▶ Exercise instructions
After locating the line that contains "561x376 pixels.", quote it and all lines after it through the end of the entries, and nothing more. Pictures stay out.

Stored items
====

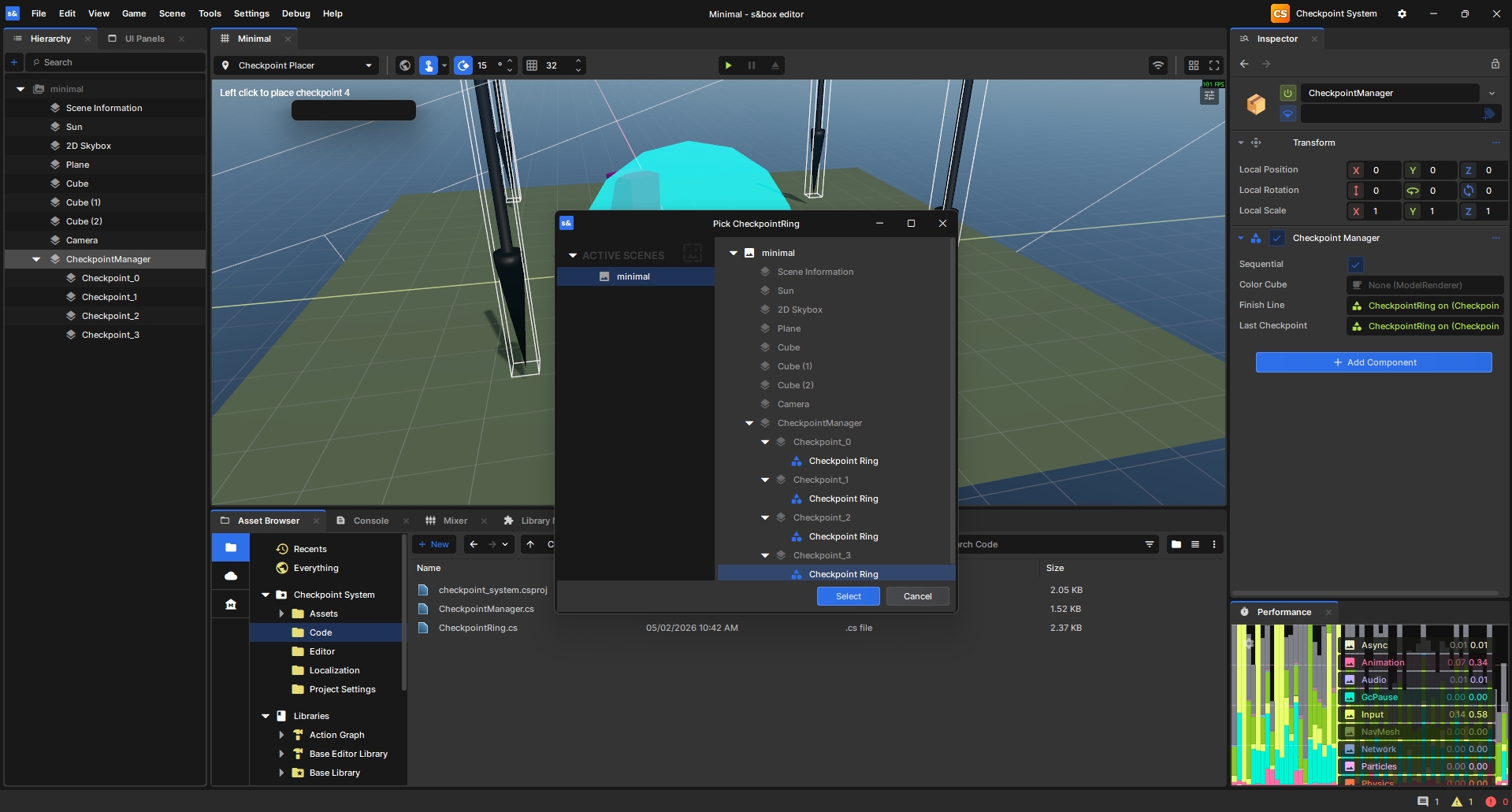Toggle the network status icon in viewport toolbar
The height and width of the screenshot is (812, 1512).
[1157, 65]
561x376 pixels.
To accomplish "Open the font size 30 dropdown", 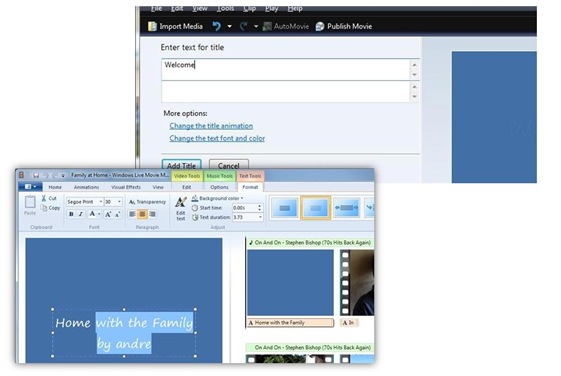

====

▶ Your response
561x376 pixels.
To accomplish "Open the font size 30 dropdown", 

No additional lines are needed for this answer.